Selain itu, regulasi privasi seperti GDPR (General Data Protection Regulation) di Uni Eropa dan HIPAA (Health Insurance Portability and Accountability Act) di Amerika Serikat semakin ketat dalam mengatur pemanfaatan data pasien. Kampus kesehatan di seluruh dunia harus mematuhi peraturan ini dan mengimplementasikan teknologi serta prosedur yang melindungi data medis. Keamanan data dalam kampus kesehatan menjadi isu utama yang tidak bisa diabaikan, mengingat sensitivitas informasi yang mereka kelola serta kebutuhan untuk menjaga kepercayaan publik.
Langkah-langkah Perlindungan Data di Kampus Kesehatan
Untuk mengatasi tantangan ini, kampus kesehatan perlu menerapkan sejumlah langkah pengamanan data yang komprehensif. Pertama, penggunaan enkripsi data dan sistem autentikasi multi-faktor sangat diperlukan untuk melindungi data dari akses yang tidak sah. Sistem enkripsi memungkinkan informasi kesehatan disimpan dan ditransmisikan secara aman, mengurangi risiko kebocoran. Selain itu, Abad-Segura dkk. dalam penelitian yang diterbitkan di Sustainability (2020) menunjukkan bahwa autentikasi multi-faktor terbukti meningkatkan keamanan, terutama dalam mengakses data klinis yang sensitif.
Kedua, pendidikan tentang keamanan data perlu menjadi bagian integral dari pelatihan bagi staf dan mahasiswa. Kampus kesehatan sebaiknya mengadopsi kebijakan keamanan yang ketat dan menyediakan pelatihan reguler tentang pentingnya menjaga kerahasiaan data. Hal ini tidak hanya meningkatkan kesadaran tentang risiko keamanan, tetapi juga memperkuat budaya kepatuhan yang dapat mengurangi kemungkinan kebocoran data akibat kelalaian internal.

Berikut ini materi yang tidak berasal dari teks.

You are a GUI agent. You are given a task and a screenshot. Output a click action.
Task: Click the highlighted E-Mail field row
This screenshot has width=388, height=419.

Masa Depan Keamanan Data di Kampus Kesehatan dan Upaya Inovasi
Ke depan, penggunaan teknologi canggih seperti blockchain dan kecerdasan buatan (AI) diharapkan mampu meningkatkan keamanan data di kampus kesehatan. Blockchain, misalnya, menawarkan solusi yang terdesentralisasi dan transparan untuk pengelolaan data, memungkinkan penyimpanan rekam medis yang aman dan sulit untuk dimanipulasi. Menurut Esposito dkk. dalam publikasi mereka di IEEE Cloud Computing (2018), teknologi ini dapat menyediakan log aktivitas yang tidak dapat diubah, menjadikannya sangat cocok untuk aplikasi di sektor kesehatan dan pendidikan.
Sementara itu, AI dan machine learning dapat digunakan untuk mendeteksi pola-pola serangan siber secara dini, memungkinkan respons yang lebih cepat terhadap ancaman. Dengan kemampuan analitiknya, AI dapat membantu institusi pendidikan dalam mengidentifikasi potensi ancaman sebelum kerusakan terjadi. Masa depan digitalisasi kampus kesehatan sangat bergantung pada adopsi teknologi ini, mengingat potensi mereka untuk secara drastis mengurangi risiko keamanan.
Menjaga Keseimbangan antara Manfaat Digitalisasi dan Keamanan Data di Kampus Kesehatan
Digitalisasi di kampus kesehatan tidak diragukan lagi membawa manfaat besar bagi kemajuan akademik dan kualitas pendidikan. Namun, manfaat ini harus diimbangi dengan komitmen yang kuat terhadap keamanan data, mengingat dampak yang bisa ditimbulkan oleh kebocoran data sensitif. Institusi pendidikan kesehatan perlu menyadari bahwa kemajuan teknologi membawa tanggung jawab besar untuk menjaga privasi dan keamanan data setiap individu yang terlibat, baik pasien maupun mahasiswa.
Meskipun teknologi terus berkembang, penting bagi institusi untuk tidak hanya bergantung pada teknologi semata, tetapi juga membangun kebijakan dan budaya keamanan data yang tangguh. Melalui pendekatan ini, kampus kesehatan dapat menikmati manfaat digitalisasi dengan keyakinan bahwa data sensitif yang mereka kelola terlindungi dengan baik.